The year 1984 in radio involved some significant events.

==Events==
- 31 January – Irish schoolgirl Ann Lovett dies after giving birth alone in a Marian grotto. Reporting on the incident on The Gay Byrne Show on RTÉ Radio 1 uncovers many stories from listeners of rape, abortion and sexual abuse.
- 1 June – KOKU (100.3 FM) in Agana, Guam signs on the air for the first time. The first format is contemporary hit radio music.
- 18 June – Controversial KOA/Denver radio talk show host Alan Berg gunned down in driveway of his home.
- 4 July – KBQC-FM (93.5 FM) in Bettendorf, Iowa signs on the air for the first time. The first format is middle of the road music with a community emphasis.
- October – CKLW-AM in Windsor, Ontario, the former "Big 8" Top 40 giant plagued by falling ratings for years, fires 79 staffers and goes mostly automated in preparation for a format change to Music of Your Life on 1 January 1985. CKLW's FM sister station CFXX experiments with a Top 40/Rock hybrid format called "94 Fox FM" in some dayparts, but its application to make "The Fox" a full-time format is denied by the CRTC and the experiment lasts only a few months.
- 5 November – Morning Ireland, Ireland's highest-rated radio programme, is broadcast on RTÉ Radio 1 for the first time.
- Sports writer Ralph Barbieri joins KNBR to host his own sports talk show.
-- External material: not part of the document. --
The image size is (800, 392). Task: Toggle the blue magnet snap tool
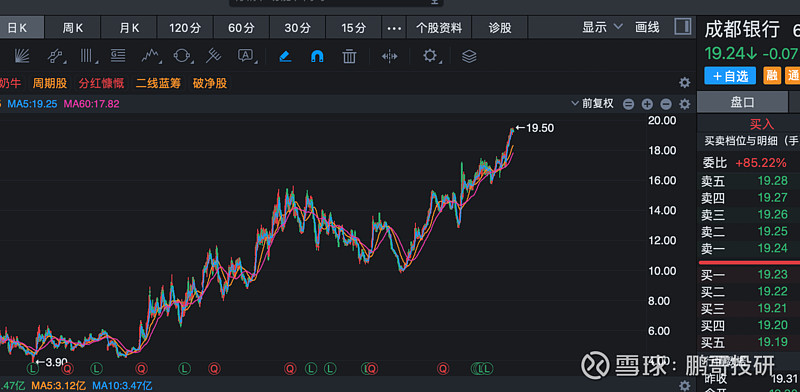pyautogui.click(x=317, y=56)
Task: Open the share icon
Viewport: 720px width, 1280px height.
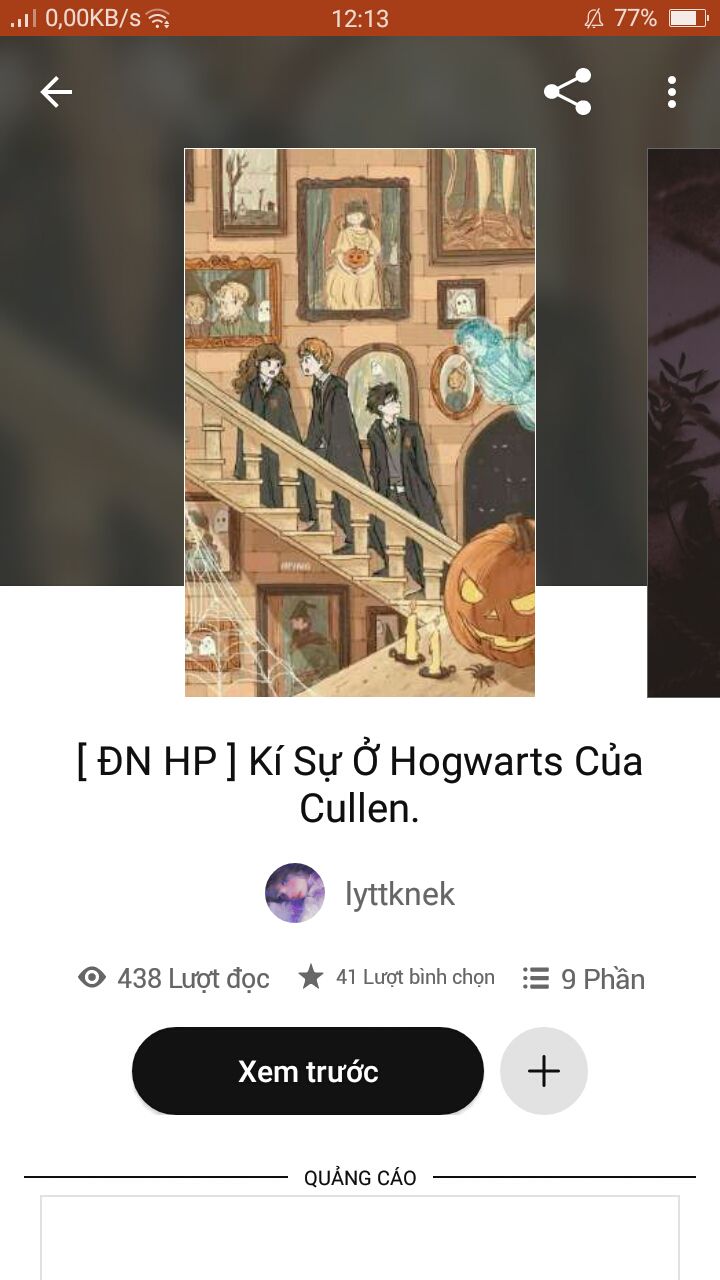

He lasts at the station, which is eventually sold by NBC and converted to a full-time sports radio format, up until 11 April 2012.

==Deaths==
- 27 January: Lou Crosby, 64, announcer for Gene Autry's Melody Ranch.
- 6 May: Ned Wever, 85, radio's Dick Tracy and actor in many other old-time radio programs.
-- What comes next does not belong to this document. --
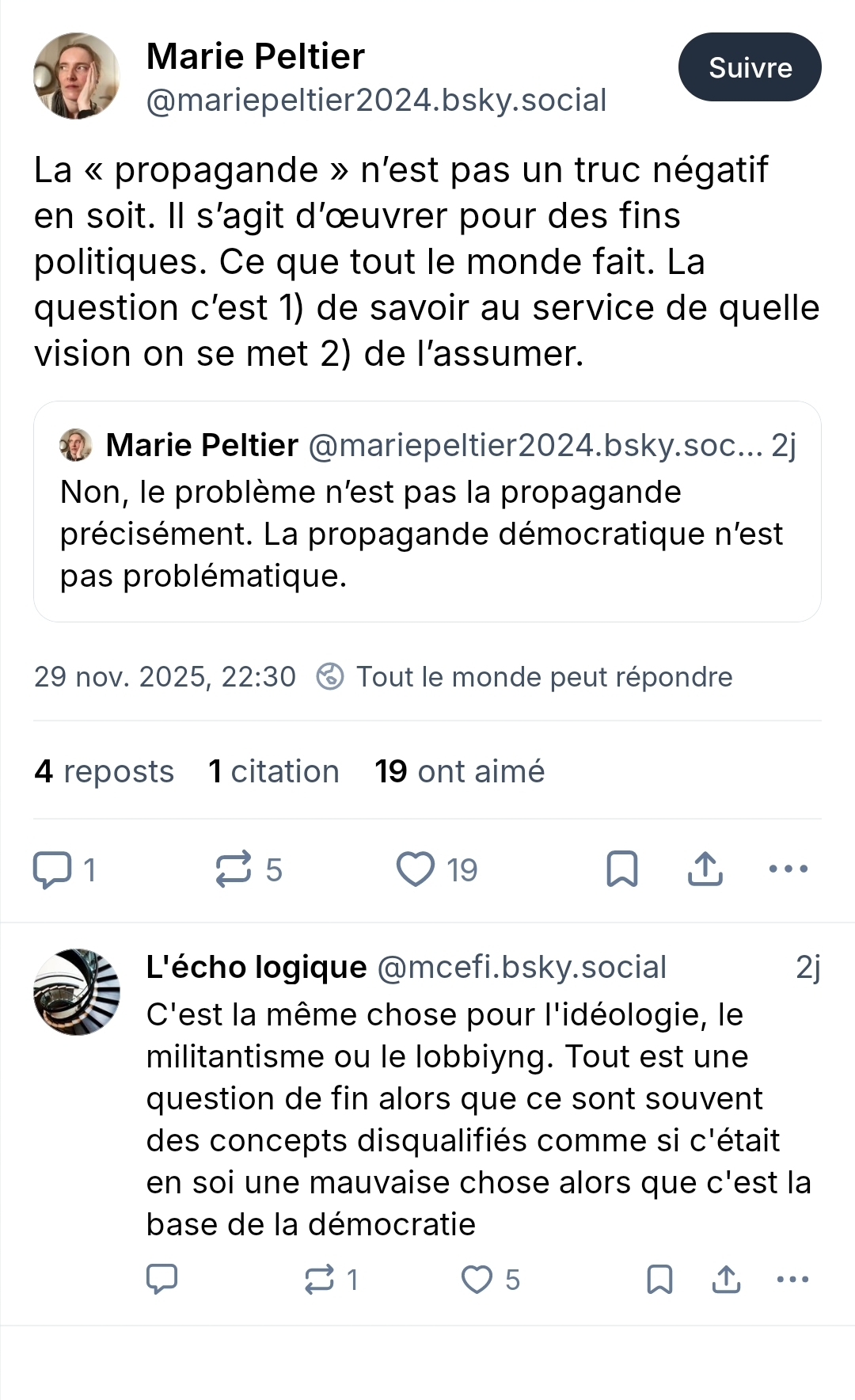The height and width of the screenshot is (1400, 855).
Task: Open more options for L'écho logique's reply
Action: point(792,1279)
- 27 April: Richard Durham, writer and producer of the anthology series Destination Freedom
- Jim Bannon, 73, actor in radio and Hollywood western films during the 1940s and 1950s.
- Alan Berg, 50, Denver, Colorado-based liberal radio talk show host and former attorney.
- Howard Culver, 66, an American radio and television actor.
- Fred Waring, 84, popular musician, bandleader and radio-television personality, died 29 July.